Saturday, December 20, 2008


I had the opportunity to go to a baby shower last weekend for one of my college friends. I hadn't seen most of the girls since the last baby shower two years ago. My crazy fun roommate was even there from San Diego.

Most of my friends didn't start having kids as early as I did or have as many. So it seems I'm a few years ahead of them in this journey. It was a really good reminder to me of the mission of mommy-hood. They are all in that stage of infant and toddlers running you weary all day. Their sentiments all echoed the same frustrations: You long for a shower, hope to leave the house, feel the need to provide constructive things for them to do, make play dates and actually play with them.

I remember how miserable some of my days were when we had 3 kids in diapers and lived in a little trailer house. I felt as if my life had somehow come to a screeching halt. All I did was change diapers, do dishes (yeah - no dishwasher), do laundry, make food, clean up messes and change diapers. People would tell me how they have such fond memories of those years and just wait until they are teenagers. I always figured at least teenagers leave sometimes!

Now that we have 3 kids in school it seems like I am past that stage. But when I got home I realized I am NOT past that stage. I guess I forgot on the two hour drive that I still have a toddler and preschooler at home. This week I have been literally running frantically between them. Maren wants to sit on the toilet and have me sing to her, she takes off her poopy diapers, she dumps all the stuff out of the pantry and opens some Christmas presents. Annie wants to watch a movie, have a piece of gum, have a story read to her, help me in the kitchen and so on.

I think why it feels different now is the perspective that comes from seeing how fast that time really does go.
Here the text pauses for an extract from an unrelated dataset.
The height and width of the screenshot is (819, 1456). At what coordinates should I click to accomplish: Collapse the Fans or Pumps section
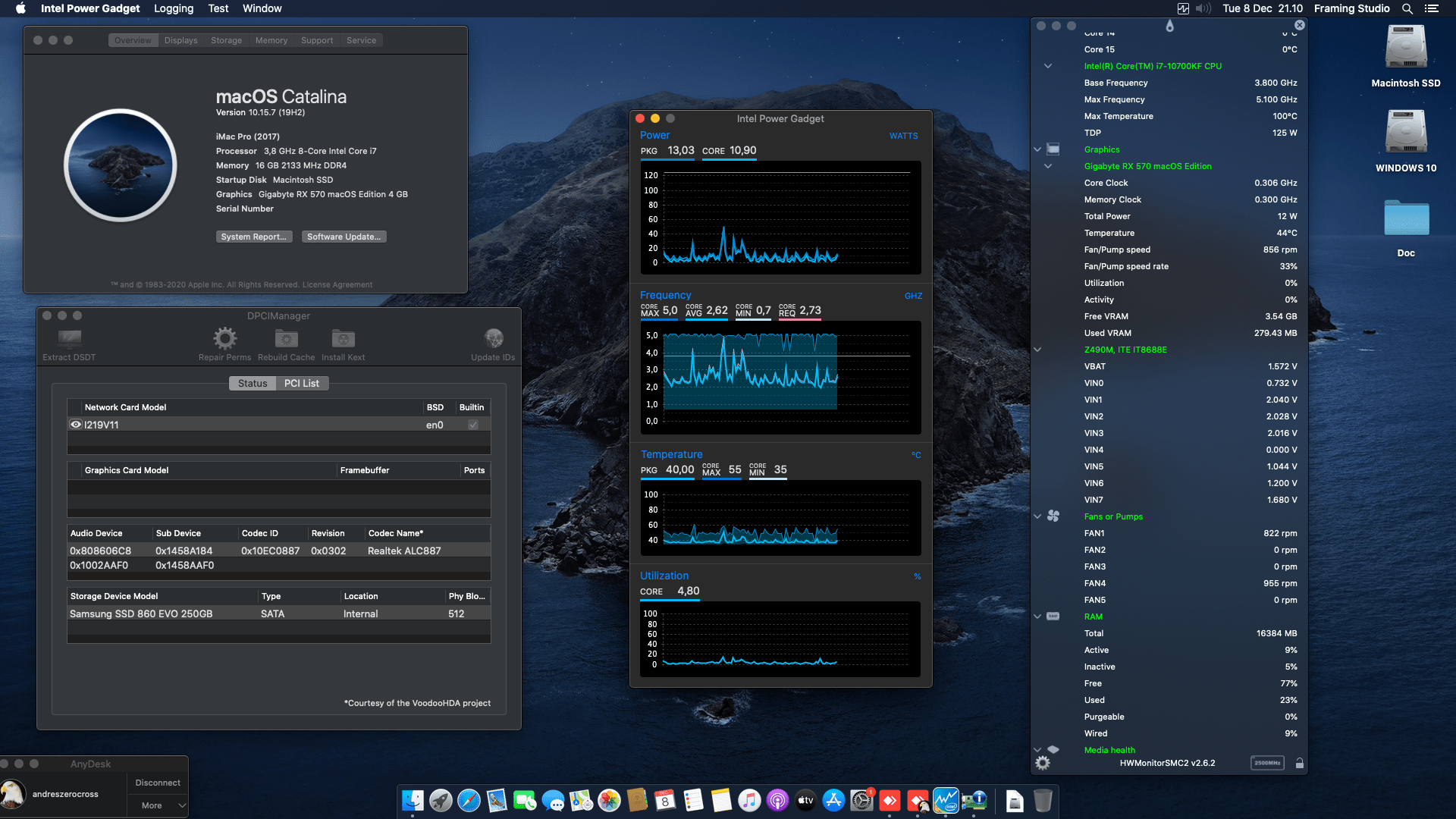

After getting through it three other times I can laugh more when things go wrong. I'm more laid back about schedule, outings and wearing clothes. I don't try to make things perfect. If they dump out all the flour it can be cleaned up. If they want me to play or be held or read to, I can put my other stuff on hold. It's still frustrating, but it's just not the end of the world.

I've learned that these precious little ones are ours for a short time.

When we go to school or get a job we learn to be outcome based people. What's the result? Where's the profit? It just doesn't happen like that in mothering. At the end of the day we won't necessarily feel like we've accomplished anything. That's hard to accept, especially if a year ago you were getting your masters and working at a challenging and satisfying career.

Teaching kids to love and live like Jesus takes time and relationship. That's what we are building day by day. I'm starting to see a few of the outcomes with my older kids. We have spiritual conversations. I see them being loving to their friends or helping me without being asked. There's a long way to go but now that I have a taste of the results of my painstaking effort, it makes all the little stuff a lot more manageable.

I want to encourage you, especially during this Christmas season, to forget all the hustle and bustle and enjoy the little ones God has given you. After all the whole story of Christmas is about relationship: God sent Jesus to earth so we could have a relationship with Him.

Take time to make cookies together, watch a Christmas special, and play in the snow. When I take time to step out of my "outcome based" mentality, I can truly find the joy in being a Mommy!